What you will do
The line containing "Screen dimensions: 720x1264" and every line after it, through the end of the records below: repeat them exactly, nothing more.
◇ ◇ ◇ ◇ ◇
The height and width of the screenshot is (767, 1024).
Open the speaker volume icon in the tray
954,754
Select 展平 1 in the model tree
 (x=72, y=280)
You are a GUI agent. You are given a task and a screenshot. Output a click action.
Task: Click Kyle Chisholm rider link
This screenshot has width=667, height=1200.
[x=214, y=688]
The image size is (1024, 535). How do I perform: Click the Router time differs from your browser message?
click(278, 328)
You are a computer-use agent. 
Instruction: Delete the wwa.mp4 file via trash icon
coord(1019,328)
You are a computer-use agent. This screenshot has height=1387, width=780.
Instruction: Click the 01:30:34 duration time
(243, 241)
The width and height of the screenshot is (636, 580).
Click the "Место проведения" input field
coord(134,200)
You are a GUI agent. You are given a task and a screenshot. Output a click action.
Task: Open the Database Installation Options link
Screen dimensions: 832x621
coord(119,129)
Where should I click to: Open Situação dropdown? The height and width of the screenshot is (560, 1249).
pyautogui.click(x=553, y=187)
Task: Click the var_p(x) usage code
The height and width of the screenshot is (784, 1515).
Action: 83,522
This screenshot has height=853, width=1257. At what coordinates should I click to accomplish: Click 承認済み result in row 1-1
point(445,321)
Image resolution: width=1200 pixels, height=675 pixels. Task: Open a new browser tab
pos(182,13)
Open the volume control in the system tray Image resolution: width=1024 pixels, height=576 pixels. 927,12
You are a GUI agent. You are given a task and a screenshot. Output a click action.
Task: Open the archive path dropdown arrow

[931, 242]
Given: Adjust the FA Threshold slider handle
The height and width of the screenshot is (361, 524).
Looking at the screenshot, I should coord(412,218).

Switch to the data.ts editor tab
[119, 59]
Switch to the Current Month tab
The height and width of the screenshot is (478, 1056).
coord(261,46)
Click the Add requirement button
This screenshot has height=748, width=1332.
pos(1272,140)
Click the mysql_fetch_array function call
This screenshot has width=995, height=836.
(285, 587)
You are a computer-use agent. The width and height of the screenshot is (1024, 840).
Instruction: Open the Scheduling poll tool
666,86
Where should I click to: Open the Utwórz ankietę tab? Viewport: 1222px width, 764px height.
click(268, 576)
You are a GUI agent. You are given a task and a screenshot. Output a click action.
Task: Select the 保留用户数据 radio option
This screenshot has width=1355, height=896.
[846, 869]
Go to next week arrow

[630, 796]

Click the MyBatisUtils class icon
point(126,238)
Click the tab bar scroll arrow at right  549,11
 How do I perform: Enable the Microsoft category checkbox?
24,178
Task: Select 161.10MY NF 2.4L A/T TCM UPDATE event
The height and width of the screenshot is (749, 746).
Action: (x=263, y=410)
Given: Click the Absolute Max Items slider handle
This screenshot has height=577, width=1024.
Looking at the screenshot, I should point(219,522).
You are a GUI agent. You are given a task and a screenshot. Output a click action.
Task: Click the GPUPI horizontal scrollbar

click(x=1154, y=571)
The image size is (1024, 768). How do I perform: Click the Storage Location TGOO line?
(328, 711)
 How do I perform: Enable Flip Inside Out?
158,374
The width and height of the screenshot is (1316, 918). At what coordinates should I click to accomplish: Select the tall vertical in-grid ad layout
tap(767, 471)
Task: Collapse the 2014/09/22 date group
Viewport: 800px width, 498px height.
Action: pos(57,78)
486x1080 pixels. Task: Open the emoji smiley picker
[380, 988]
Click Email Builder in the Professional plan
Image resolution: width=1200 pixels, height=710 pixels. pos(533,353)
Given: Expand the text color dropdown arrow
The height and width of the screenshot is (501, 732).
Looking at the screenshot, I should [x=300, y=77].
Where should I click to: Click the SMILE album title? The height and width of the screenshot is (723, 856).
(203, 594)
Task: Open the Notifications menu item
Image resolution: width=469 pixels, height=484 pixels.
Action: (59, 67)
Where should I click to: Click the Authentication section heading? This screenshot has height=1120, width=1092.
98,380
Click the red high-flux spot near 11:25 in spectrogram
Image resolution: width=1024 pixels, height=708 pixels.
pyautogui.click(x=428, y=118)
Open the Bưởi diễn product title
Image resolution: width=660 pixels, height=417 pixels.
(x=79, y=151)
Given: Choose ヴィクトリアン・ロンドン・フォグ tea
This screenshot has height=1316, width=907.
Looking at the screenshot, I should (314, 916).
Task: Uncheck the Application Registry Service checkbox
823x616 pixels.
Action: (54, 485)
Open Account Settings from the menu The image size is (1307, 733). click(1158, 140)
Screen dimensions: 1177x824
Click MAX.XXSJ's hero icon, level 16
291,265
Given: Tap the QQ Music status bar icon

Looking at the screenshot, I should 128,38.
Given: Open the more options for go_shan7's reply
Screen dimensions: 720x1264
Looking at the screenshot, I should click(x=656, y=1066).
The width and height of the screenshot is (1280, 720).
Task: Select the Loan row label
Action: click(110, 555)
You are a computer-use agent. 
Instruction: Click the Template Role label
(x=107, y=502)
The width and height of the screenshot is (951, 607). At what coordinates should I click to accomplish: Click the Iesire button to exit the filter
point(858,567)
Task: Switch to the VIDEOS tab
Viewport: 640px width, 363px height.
◇ ◇ ◇ ◇ ◇
Task answer
Screen dimensions: 720x1264
Looking at the screenshot, I should click(x=656, y=1066).
The width and height of the screenshot is (1280, 720).
Task: Select the Loan row label
Action: click(110, 555)
You are a computer-use agent. 
Instruction: Click the Template Role label
(x=107, y=502)
The width and height of the screenshot is (951, 607). At what coordinates should I click to accomplish: Click the Iesire button to exit the filter
point(858,567)
Task: Switch to the VIDEOS tab
Viewport: 640px width, 363px height.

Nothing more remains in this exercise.